Document segment:
==========

Dave Vieglais vieglais at ku.edu
Mon Jun 19 20:28:09 CEST 2006


A somewhat related issue: Does the LSID spec provide guidelines for when a
resolver is not accessible, such as when they are overloaded (I would read the
spec myself but I can't seem to access the OMG site this morning)?

Dave V.

Roger Hyam said the following on 6/19/2006 8:33 PM:
> 
> Is this an LSID issue? LSIDs essential provide a binding service between
> an name and one or more web services (we default to HTTP GET bindings).
> It isn't really up to the LSID authority to administer any policies
> regarding the web service but simply to point at it. It is up to the web
> service to do things like throttling, authentication and authorization.
> 
> Imagine, for example, that the different services had different
> policies. It may be reasonable not to restrict the getMetadata() calls
> but to restrict the getData() calls.
> 
> The use of LSIDs does not create any new problems that weren't there
> with web page scraping - or scraping of any other web service.
> 
> Just my thoughts...
> 
> Roger
> 
> 
> Ricardo Scachetti Pereira wrote:
>>     Sally,
>>
>>     You raised a really important issue that we had not really addressed 
>> at the meeting. Thanks for that.
>>
>>     I would say that we should not constrain the resolution of LSIDs if 
>> we expect our LSID infrastructure to work. LSIDs will be the basis of 
>> our architecture so we better have good support for that.
>>
>>     However, that is sure a limiting factor. Also server efficiency will 
>> likely vary quite a lot, depending on underlying system optimizations 
>> and all.

==========

Set task 1: In the LSID thread, what type of binding does Roger Hyam say is used by default?
Set task 2: Summarize the LSID thread in three sentences.
Set task 3: Carry on the LSID mailing-list thread from its last line.

Data excerpt:
==========

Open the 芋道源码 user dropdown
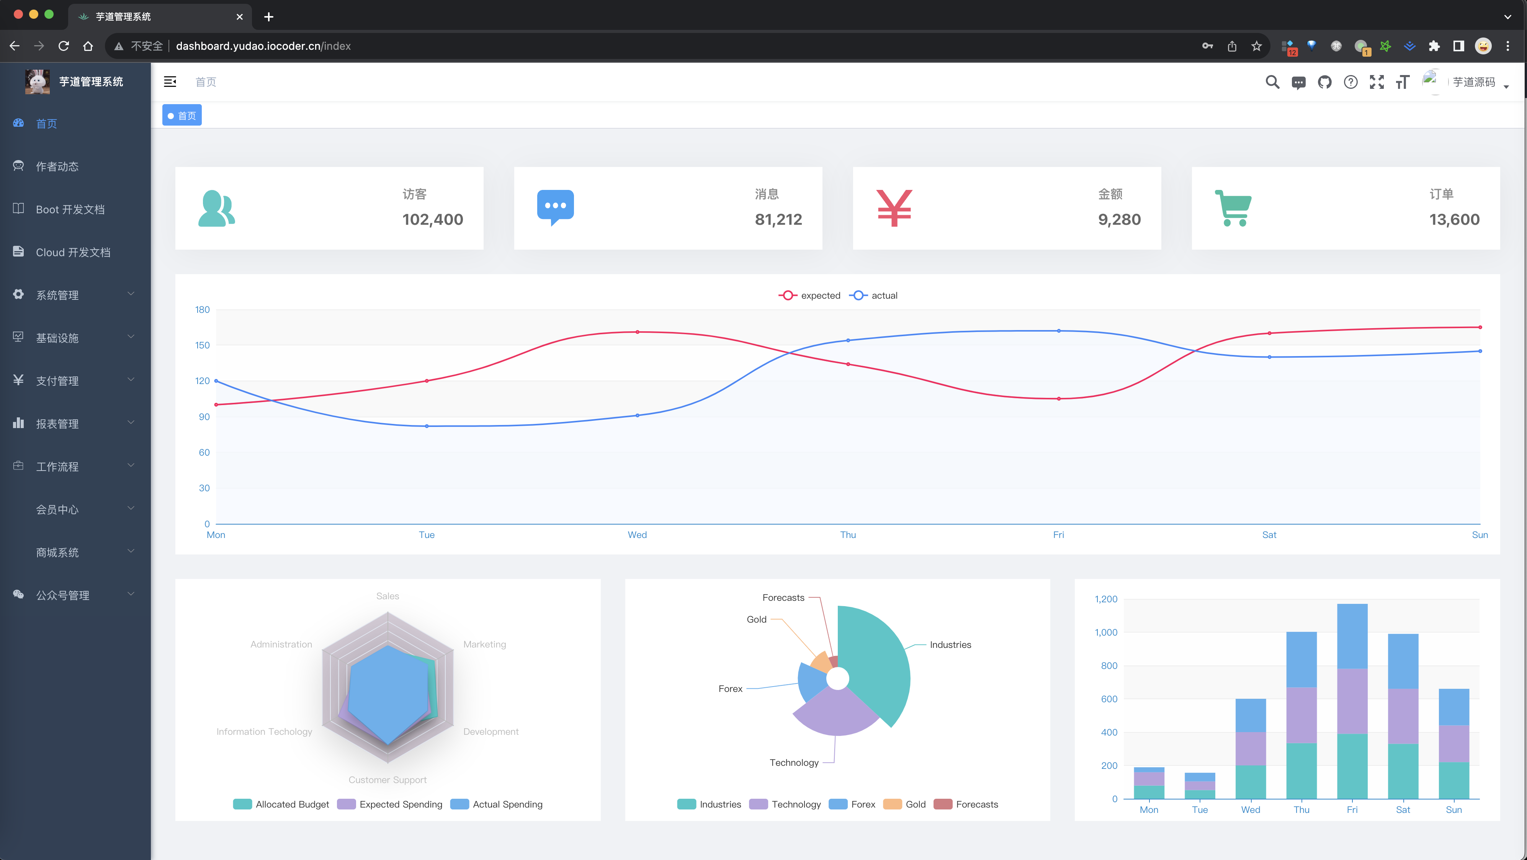1474,82
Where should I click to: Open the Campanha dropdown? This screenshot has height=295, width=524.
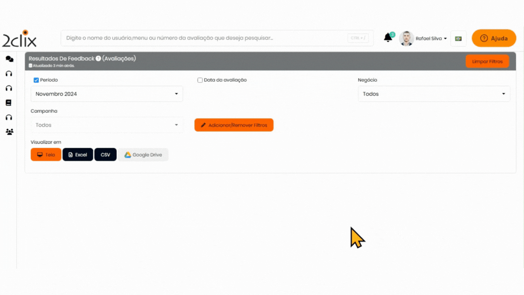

==========

Task response 1: HTTP GET bindings.

Task response 2: Dave Vieglais asks whether the LSID spec gives guidelines for when a resolver is not accessible, such as when it is overloaded. Roger Hyam argues that LSIDs only bind a name to one or more web services, so throttling, authentication and authorization are up to the web service rather than the LSID authority. Ricardo Scachetti Pereira says LSID resolution should not be constrained because LSIDs will be the basis of the architecture, though server efficiency will likely vary a lot.

Task response 3:
>>
>>     So I think that the solution for this problem is in caching LSID 
>> responses on the server LSID stack. Basically, after resolving an LSID 
>> once, your server should be able to resolve it again and again really 
>> quickly, until something on the metadata that is related to that id changes.
>>
>>     I haven't looked at this aspect of the LSID software stack, but 
>> maybe others can say something about it. In any case I'll do some 
>> research on it and get back to you.
>>
>>     Again, thanks for bringing it up.
>>
>>     Cheers,
>>
>> Ricardo
>>
>>
>> Sally Hinchcliffe wrote:
>>   
>>> There are enough discontinuities in IPNI ids that 1,2,3 would quickly 
>>> run into the sand. I agree it's not a new problem - I just hate to 
>>> think I'm making life easier for the data scrapers
>>> Sally
>>>
>>>
>>>   
>>>     
>>>> It can be a problem but I'm not sure if there is a simple solution ... and how different is the LSID crawler scenario from an http://www.ipni.org/ipni/plantsearch?id= 1,2,3,4,5 ... 9999999 scenario?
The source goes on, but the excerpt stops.